Back when Wrigley owned a resort that was literally an oasis in the middle of nowhere and invited his friends to frolic, a full orchestra played on a balcony over a huge dining hall. The elaborate orchestra's gone, but the food might be better now.
A newly renovated Wright's restaurant turned out to be the surprise great meal of an Arizona winter so far.
It is the Frank Lloyd Wright influenced architecture that makes the Biltmore Resort really stand out in appearance though. Walking around the grounds here, past elaborate gardens and setback low-lying buildings with mountains on the horizon, gives you the sense of being in a slower-paced time.
And where else can you play lawn chess with huge near-life-sized pieces?
In a busy world, Biltmore is one of the few golf courses to promote its nine-hole rates too, which in another non-golf-industry norm are only exactly half the full round fee.
Still, it's the location that pushes the Biltmore over the top.
It's a retreat in the middle of it all.

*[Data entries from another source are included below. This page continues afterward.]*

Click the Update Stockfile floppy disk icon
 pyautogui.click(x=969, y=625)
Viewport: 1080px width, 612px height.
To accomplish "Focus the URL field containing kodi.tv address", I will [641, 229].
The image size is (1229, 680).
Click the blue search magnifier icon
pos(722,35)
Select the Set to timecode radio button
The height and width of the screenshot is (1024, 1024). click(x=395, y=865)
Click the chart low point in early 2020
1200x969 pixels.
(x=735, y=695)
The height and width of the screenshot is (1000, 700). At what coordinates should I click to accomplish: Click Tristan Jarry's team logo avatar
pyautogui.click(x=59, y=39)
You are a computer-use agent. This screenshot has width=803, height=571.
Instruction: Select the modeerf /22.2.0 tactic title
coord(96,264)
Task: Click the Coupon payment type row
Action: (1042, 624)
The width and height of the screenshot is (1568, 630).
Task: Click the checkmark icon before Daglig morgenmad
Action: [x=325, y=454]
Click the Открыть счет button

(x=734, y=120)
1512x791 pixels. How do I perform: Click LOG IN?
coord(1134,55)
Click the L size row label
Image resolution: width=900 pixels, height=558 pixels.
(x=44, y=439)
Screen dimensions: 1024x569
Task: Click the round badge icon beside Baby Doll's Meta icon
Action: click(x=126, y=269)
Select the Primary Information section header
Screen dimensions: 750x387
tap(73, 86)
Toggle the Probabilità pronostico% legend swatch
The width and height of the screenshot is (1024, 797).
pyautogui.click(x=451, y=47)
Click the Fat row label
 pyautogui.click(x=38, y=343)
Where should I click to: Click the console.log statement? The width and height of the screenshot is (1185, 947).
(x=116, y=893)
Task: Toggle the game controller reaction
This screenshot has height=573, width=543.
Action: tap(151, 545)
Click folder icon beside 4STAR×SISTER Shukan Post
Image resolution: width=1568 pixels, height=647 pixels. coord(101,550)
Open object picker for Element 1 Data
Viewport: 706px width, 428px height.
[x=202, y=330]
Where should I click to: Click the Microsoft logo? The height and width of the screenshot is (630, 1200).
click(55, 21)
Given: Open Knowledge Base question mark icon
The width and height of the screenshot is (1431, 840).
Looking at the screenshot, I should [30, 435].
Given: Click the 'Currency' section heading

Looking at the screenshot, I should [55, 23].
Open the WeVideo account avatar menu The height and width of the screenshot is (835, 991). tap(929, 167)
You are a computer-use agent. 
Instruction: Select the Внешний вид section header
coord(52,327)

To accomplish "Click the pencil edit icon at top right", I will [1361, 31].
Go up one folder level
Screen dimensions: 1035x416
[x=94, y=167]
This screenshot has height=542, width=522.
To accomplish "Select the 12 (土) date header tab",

The Biltmore Resort is centrally located in Phoenix rather than out in Scottsdale with the rest of the five-star palaces. It's easy to get to for the movers and shakers in local business. Camelback's high-end shops are right down the road (you could almost walk, if everyone here didn't take town cars).
Almost all the local NBA and Major League Baseball teams in town to play the Suns or the Diamondbacks stay in the area because it's luxury with easy access to downtown.
"People really like our location with the gas prices today," Bates said.
Or the chauffeur prices.
You're at the Biltmore. Where presidents and paupers can both play large.
And even big shots can redeem themselves.
"Clinton was only supposed to play one hole here because he had other appointments," Bates remembers. "But he ended up staying for a round and making everyone wait across town."
Bates laughs. A golf man appreciates that kind of dedication.